Rui Zhang has posted about this problem on this forum but I thought I would sum up our current investigation of this mystery to see if it rings a bell with anyone. At this point, I am willing to believe the problem is TI code, our code, hardware design, or manufacturing. As you can tell, we have really narrowed it down! Any assistance is greatly appreciated.
The problem: in 3 instances out of about 50 device-years of runtime (200 devices for 3 months) we saw end devices which, after some period of days or weeks of normal operation, went into a state of altered sleep behavior which persists until the device is reset. When the device goes into P2 sleep, it apparently wakes up after something like 80x the programmed sleep time. We have observed the sleep time to exceed the 511s limit allowed by the sleep timer's 24-bit range.
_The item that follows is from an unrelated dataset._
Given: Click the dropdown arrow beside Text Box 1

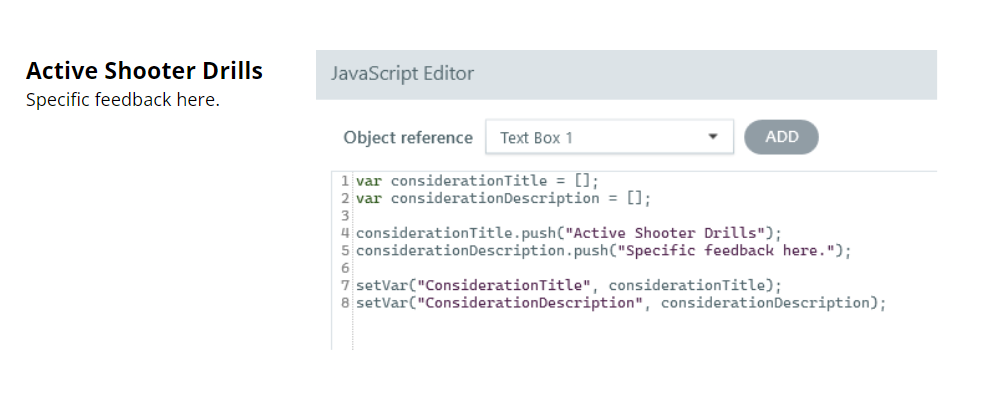Looking at the screenshot, I should 713,138.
Our end devices spend most of their time in P2 sleep; we use the internal RC oscillator for 32kHz timing. They are CC2430 devices running ZStack 1.4.3-1.2.1.
We have been able to experiment with the 3 devices showing this bug and watch their behavior both with a packet sniffer and an oscilloscope.
With device #1, we reset it by removing and replacing batteries. It resumed normal functioning and has not demonstrated the bug again.
With device #2, we issued a ZigBee end-device reset. Since the device was still polling its router, with finesse of the reset timing it received the reset. It resumed normal functioning and has not demonstrated the bug again.
With device #3, we retrieved it from the field without resetting it and have carefully observed its behavior.
In P0 mode the device functions properly; if we orphan it, for example, it will execute all correct activities to try to find a new parent and rejoin the network. Timings are correct during this process. When the device is associated and awakes from P2 sleep, it successfully communicates with other devices.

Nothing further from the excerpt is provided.